Text shown
▽
As a result of the alleged violations of his constitutional rights, plaintiff seeks "general compensatory damages" in an unspecified amount, payments of costs in the amount of $34,275, punitive damages in the amount of $340,275, and unspecified "declaratory and injunctive" relief. On May 13, 1998, this Court denied the motions of defendants Jones, Methie, and Thompson to dismiss plaintiff's Amended Complaint.2

In the instant motion, defendants Jones, Methie, and Thompson move for summary judgment against plaintiff on the following grounds: (1) plaintiff has failed to establish that defendants violated his rights under the Eighth Amendment, because his detention was justified; (2) plaintiff has failed to establish that defendants violated his due process rights under the Fourteenth Amendment, because he was accorded a speedy Parole Revocation Hearing as soon as defendants were aware of his location; and (3) defendants are entitled to qualified immunity because plaintiff has failed to show that defendants knowingly violated any of his rights which were clearly established at the time of the relevant conduct.
△
Jobs
(1) According to the court excerpt, what amount of punitive damages does the plaintiff seek?
(2) Retype the court excerpt word for word, from "In the instant" down to "the relevant conduct.".
(3) Continue the court excerpt on the motion for summary judgment from the point where it stops.
The records that follow come from a separate source and are unrelated to the court excerpt.

[Rows of pointing data]
▽
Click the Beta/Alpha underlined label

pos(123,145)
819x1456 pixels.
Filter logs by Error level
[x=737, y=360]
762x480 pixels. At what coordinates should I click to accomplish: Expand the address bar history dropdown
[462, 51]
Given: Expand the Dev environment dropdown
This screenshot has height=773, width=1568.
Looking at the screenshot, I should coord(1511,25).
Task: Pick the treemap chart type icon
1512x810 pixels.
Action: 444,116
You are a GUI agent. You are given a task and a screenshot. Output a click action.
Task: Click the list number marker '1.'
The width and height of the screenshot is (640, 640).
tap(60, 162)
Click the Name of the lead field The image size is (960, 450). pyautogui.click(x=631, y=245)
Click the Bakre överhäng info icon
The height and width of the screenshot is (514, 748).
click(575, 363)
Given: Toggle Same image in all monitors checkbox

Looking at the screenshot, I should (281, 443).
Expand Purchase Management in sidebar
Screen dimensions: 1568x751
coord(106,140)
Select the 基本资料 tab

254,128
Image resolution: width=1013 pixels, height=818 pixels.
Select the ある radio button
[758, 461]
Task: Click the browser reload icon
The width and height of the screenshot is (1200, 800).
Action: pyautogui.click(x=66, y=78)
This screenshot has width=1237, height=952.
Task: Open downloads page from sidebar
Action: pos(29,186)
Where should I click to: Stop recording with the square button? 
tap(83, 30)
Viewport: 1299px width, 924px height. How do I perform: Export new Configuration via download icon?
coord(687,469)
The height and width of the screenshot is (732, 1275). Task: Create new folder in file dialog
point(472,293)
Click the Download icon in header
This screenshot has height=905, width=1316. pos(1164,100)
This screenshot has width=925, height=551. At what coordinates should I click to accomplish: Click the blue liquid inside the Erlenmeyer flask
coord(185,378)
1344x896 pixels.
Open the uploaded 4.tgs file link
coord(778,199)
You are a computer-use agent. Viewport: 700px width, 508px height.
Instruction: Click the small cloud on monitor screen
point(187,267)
△
Answers in order
(1) $340,275

(2)
In the instant motion, defendants Jones, Methie, and Thompson move for summary judgment against plaintiff on the following grounds: (1) plaintiff has failed to establish that defendants violated his rights under the Eighth Amendment, because his detention was justified; (2) plaintiff has failed to establish that defendants violated his due process rights under the Fourteenth Amendment, because he was accorded a speedy Parole Revocation Hearing as soon as defendants were aware of his location; and (3) defendants are entitled to qualified immunity because plaintiff has failed to show that defendants knowingly violated any of his rights which were clearly established at the time of the relevant conduct.

(3)
C. Discussion

Defendants have filed a motion for summary judgment pursuant to Federal Rule of Civil Procedure 56. When reviewing a summary judgment motion, a court must grant the motion if it finds that the pleadings, together with depositions, admissions, answers, interrogatories, and affidavits present "no genuine issue of material fact and that the moving party is entitled to judgment as a matter of law." Fed. R. Civ. P. 56(c). Because in this case the non-moving party bears the burden of proof at trial, the moving party need only show that there is a lack of any evidence to support the plaintiff's case. See Celotex Corp. v. Catrett, 477 U.S. 317, 323-25 (1986). Once a defendant demonstrates a lack of evidence, plaintiff may not rest on the complaint, but must come forward with facts sufficient for a jury to return a verdict in his favor. See Anderson v. Liberty Lobby, Inc., 477 U.S. 242, 249 (1986). At that point the Court must determine whether there is "sufficient disagreement to require submission to a jury or whether [the evidence] is so one-sided that one party must prevail as a matter of law." Id. at 251-52. In doing so, "the court must view all evidence in favor of the non-moving party. . . . Additionally, all doubts must be resolved in favor of the non-moving party." Securities and Exchange...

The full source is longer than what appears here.